Source records
- - - - - - -

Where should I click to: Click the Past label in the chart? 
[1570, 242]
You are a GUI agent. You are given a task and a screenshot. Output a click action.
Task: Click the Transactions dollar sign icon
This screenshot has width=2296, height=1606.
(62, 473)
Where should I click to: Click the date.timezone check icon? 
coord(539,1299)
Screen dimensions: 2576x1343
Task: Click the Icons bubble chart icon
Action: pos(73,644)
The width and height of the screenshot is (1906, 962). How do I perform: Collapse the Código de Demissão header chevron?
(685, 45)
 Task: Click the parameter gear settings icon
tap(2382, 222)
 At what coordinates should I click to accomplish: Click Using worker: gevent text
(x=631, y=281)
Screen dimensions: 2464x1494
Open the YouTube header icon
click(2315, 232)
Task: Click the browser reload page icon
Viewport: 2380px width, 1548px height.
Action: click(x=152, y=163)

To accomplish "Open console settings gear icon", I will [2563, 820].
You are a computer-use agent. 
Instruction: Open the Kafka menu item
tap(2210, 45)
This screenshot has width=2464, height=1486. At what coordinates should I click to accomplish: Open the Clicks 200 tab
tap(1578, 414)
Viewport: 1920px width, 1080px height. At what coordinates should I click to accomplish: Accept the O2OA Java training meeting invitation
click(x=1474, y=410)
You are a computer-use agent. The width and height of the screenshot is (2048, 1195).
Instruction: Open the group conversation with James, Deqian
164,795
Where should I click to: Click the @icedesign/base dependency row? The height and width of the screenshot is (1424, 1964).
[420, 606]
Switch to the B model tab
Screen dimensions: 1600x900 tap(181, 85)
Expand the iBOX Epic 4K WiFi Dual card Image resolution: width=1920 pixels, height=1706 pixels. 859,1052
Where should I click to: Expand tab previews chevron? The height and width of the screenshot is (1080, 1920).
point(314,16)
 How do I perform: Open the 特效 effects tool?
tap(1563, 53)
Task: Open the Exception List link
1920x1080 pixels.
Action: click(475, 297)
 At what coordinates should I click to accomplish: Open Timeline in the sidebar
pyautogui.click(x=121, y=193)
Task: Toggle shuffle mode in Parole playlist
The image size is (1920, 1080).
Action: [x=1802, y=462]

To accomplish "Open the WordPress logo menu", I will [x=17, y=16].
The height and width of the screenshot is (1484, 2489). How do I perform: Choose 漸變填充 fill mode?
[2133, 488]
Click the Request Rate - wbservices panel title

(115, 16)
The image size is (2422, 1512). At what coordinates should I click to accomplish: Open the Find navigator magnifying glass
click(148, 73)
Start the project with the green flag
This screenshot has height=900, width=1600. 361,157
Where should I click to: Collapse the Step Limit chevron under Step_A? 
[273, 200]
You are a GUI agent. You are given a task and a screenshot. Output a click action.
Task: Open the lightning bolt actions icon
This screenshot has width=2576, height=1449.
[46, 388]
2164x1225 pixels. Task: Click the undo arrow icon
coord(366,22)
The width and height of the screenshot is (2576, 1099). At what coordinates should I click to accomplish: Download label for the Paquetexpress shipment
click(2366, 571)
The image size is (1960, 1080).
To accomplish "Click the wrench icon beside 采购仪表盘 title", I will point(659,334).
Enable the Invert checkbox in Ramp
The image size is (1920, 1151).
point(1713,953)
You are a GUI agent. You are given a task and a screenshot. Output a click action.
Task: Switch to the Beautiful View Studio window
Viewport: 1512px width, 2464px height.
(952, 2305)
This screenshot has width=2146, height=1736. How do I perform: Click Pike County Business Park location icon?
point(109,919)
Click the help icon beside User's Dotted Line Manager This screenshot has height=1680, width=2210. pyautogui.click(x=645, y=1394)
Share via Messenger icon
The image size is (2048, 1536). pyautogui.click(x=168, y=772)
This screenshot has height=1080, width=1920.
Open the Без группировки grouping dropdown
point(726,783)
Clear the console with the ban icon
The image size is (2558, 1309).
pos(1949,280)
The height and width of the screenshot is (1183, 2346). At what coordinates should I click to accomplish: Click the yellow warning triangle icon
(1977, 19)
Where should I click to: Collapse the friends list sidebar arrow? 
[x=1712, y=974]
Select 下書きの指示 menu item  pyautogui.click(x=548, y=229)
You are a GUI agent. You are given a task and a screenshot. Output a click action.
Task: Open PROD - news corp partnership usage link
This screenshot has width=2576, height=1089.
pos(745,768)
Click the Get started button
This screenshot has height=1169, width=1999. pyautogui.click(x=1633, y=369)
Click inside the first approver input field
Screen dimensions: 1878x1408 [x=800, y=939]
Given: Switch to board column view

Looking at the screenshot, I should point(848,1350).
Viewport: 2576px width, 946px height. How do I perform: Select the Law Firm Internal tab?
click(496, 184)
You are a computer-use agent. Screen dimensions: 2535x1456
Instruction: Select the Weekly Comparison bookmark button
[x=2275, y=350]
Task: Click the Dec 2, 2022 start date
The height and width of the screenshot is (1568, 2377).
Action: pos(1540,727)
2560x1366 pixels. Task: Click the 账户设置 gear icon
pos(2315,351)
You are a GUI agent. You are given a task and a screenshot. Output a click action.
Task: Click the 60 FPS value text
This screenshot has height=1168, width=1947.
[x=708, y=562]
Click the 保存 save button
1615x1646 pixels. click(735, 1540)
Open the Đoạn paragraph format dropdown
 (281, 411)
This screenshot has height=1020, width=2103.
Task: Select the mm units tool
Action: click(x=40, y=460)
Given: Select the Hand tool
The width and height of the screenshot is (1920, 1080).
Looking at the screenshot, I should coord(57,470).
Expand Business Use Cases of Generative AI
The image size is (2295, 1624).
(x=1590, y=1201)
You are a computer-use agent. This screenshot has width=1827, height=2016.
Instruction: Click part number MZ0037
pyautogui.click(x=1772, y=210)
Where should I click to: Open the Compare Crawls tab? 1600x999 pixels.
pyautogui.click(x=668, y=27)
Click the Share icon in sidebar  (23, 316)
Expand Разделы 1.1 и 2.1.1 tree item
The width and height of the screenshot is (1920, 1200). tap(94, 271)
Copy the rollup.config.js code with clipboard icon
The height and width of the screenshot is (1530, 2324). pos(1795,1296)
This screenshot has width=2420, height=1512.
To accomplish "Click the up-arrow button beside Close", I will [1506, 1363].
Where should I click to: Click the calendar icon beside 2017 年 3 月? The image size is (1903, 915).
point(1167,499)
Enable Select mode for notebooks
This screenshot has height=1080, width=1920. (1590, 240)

- - - - - - -

• ABOUT THIS TASK
Give back the complete data, each line unchanged.

• EXPECTED ANSWER
Where should I click to: Click the Past label in the chart? 
[1570, 242]
You are a GUI agent. You are given a task and a screenshot. Output a click action.
Task: Click the Transactions dollar sign icon
This screenshot has width=2296, height=1606.
(62, 473)
Where should I click to: Click the date.timezone check icon? 
coord(539,1299)
Screen dimensions: 2576x1343
Task: Click the Icons bubble chart icon
Action: pos(73,644)
The width and height of the screenshot is (1906, 962). How do I perform: Collapse the Código de Demissão header chevron?
(685, 45)
 Task: Click the parameter gear settings icon
tap(2382, 222)
 At what coordinates should I click to accomplish: Click Using worker: gevent text
(x=631, y=281)
Screen dimensions: 2464x1494
Open the YouTube header icon
click(2315, 232)
Task: Click the browser reload page icon
Viewport: 2380px width, 1548px height.
Action: click(x=152, y=163)

To accomplish "Open console settings gear icon", I will [2563, 820].
You are a computer-use agent. 
Instruction: Open the Kafka menu item
tap(2210, 45)
This screenshot has width=2464, height=1486. At what coordinates should I click to accomplish: Open the Clicks 200 tab
tap(1578, 414)
Viewport: 1920px width, 1080px height. At what coordinates should I click to accomplish: Accept the O2OA Java training meeting invitation
click(x=1474, y=410)
You are a computer-use agent. The width and height of the screenshot is (2048, 1195).
Instruction: Open the group conversation with James, Deqian
164,795
Where should I click to: Click the @icedesign/base dependency row? The height and width of the screenshot is (1424, 1964).
[420, 606]
Switch to the B model tab
Screen dimensions: 1600x900 tap(181, 85)
Expand the iBOX Epic 4K WiFi Dual card Image resolution: width=1920 pixels, height=1706 pixels. 859,1052
Where should I click to: Expand tab previews chevron? The height and width of the screenshot is (1080, 1920).
point(314,16)
 How do I perform: Open the 特效 effects tool?
tap(1563, 53)
Task: Open the Exception List link
1920x1080 pixels.
Action: click(475, 297)
 At what coordinates should I click to accomplish: Open Timeline in the sidebar
pyautogui.click(x=121, y=193)
Task: Toggle shuffle mode in Parole playlist
The image size is (1920, 1080).
Action: [x=1802, y=462]

To accomplish "Open the WordPress logo menu", I will [x=17, y=16].
The height and width of the screenshot is (1484, 2489). How do I perform: Choose 漸變填充 fill mode?
[2133, 488]
Click the Request Rate - wbservices panel title

(115, 16)
The image size is (2422, 1512). At what coordinates should I click to accomplish: Open the Find navigator magnifying glass
click(148, 73)
Start the project with the green flag
This screenshot has height=900, width=1600. 361,157
Where should I click to: Collapse the Step Limit chevron under Step_A? 
[273, 200]
You are a GUI agent. You are given a task and a screenshot. Output a click action.
Task: Open the lightning bolt actions icon
This screenshot has width=2576, height=1449.
[46, 388]
2164x1225 pixels. Task: Click the undo arrow icon
coord(366,22)
The width and height of the screenshot is (2576, 1099). At what coordinates should I click to accomplish: Download label for the Paquetexpress shipment
click(2366, 571)
The image size is (1960, 1080).
To accomplish "Click the wrench icon beside 采购仪表盘 title", I will point(659,334).
Enable the Invert checkbox in Ramp
The image size is (1920, 1151).
point(1713,953)
You are a GUI agent. You are given a task and a screenshot. Output a click action.
Task: Switch to the Beautiful View Studio window
Viewport: 1512px width, 2464px height.
(952, 2305)
This screenshot has width=2146, height=1736. How do I perform: Click Pike County Business Park location icon?
point(109,919)
Click the help icon beside User's Dotted Line Manager This screenshot has height=1680, width=2210. pyautogui.click(x=645, y=1394)
Share via Messenger icon
The image size is (2048, 1536). pyautogui.click(x=168, y=772)
This screenshot has height=1080, width=1920.
Open the Без группировки grouping dropdown
point(726,783)
Clear the console with the ban icon
The image size is (2558, 1309).
pos(1949,280)
The height and width of the screenshot is (1183, 2346). At what coordinates should I click to accomplish: Click the yellow warning triangle icon
(1977, 19)
Where should I click to: Collapse the friends list sidebar arrow? 
[x=1712, y=974]
Select 下書きの指示 menu item  pyautogui.click(x=548, y=229)
You are a GUI agent. You are given a task and a screenshot. Output a click action.
Task: Open PROD - news corp partnership usage link
This screenshot has width=2576, height=1089.
pos(745,768)
Click the Get started button
This screenshot has height=1169, width=1999. pyautogui.click(x=1633, y=369)
Click inside the first approver input field
Screen dimensions: 1878x1408 [x=800, y=939]
Given: Switch to board column view

Looking at the screenshot, I should point(848,1350).
Viewport: 2576px width, 946px height. How do I perform: Select the Law Firm Internal tab?
click(496, 184)
You are a computer-use agent. Screen dimensions: 2535x1456
Instruction: Select the Weekly Comparison bookmark button
[x=2275, y=350]
Task: Click the Dec 2, 2022 start date
The height and width of the screenshot is (1568, 2377).
Action: pos(1540,727)
2560x1366 pixels. Task: Click the 账户设置 gear icon
pos(2315,351)
You are a GUI agent. You are given a task and a screenshot. Output a click action.
Task: Click the 60 FPS value text
This screenshot has height=1168, width=1947.
[x=708, y=562]
Click the 保存 save button
1615x1646 pixels. click(735, 1540)
Open the Đoạn paragraph format dropdown
 (281, 411)
This screenshot has height=1020, width=2103.
Task: Select the mm units tool
Action: click(x=40, y=460)
Given: Select the Hand tool
The width and height of the screenshot is (1920, 1080).
Looking at the screenshot, I should coord(57,470).
Expand Business Use Cases of Generative AI
The image size is (2295, 1624).
(x=1590, y=1201)
You are a computer-use agent. This screenshot has width=1827, height=2016.
Instruction: Click part number MZ0037
pyautogui.click(x=1772, y=210)
Where should I click to: Open the Compare Crawls tab? 1600x999 pixels.
pyautogui.click(x=668, y=27)
Click the Share icon in sidebar  (23, 316)
Expand Разделы 1.1 и 2.1.1 tree item
The width and height of the screenshot is (1920, 1200). tap(94, 271)
Copy the rollup.config.js code with clipboard icon
The height and width of the screenshot is (1530, 2324). pos(1795,1296)
This screenshot has width=2420, height=1512.
To accomplish "Click the up-arrow button beside Close", I will [1506, 1363].
Where should I click to: Click the calendar icon beside 2017 年 3 月? The image size is (1903, 915).
point(1167,499)
Enable Select mode for notebooks
This screenshot has height=1080, width=1920. (1590, 240)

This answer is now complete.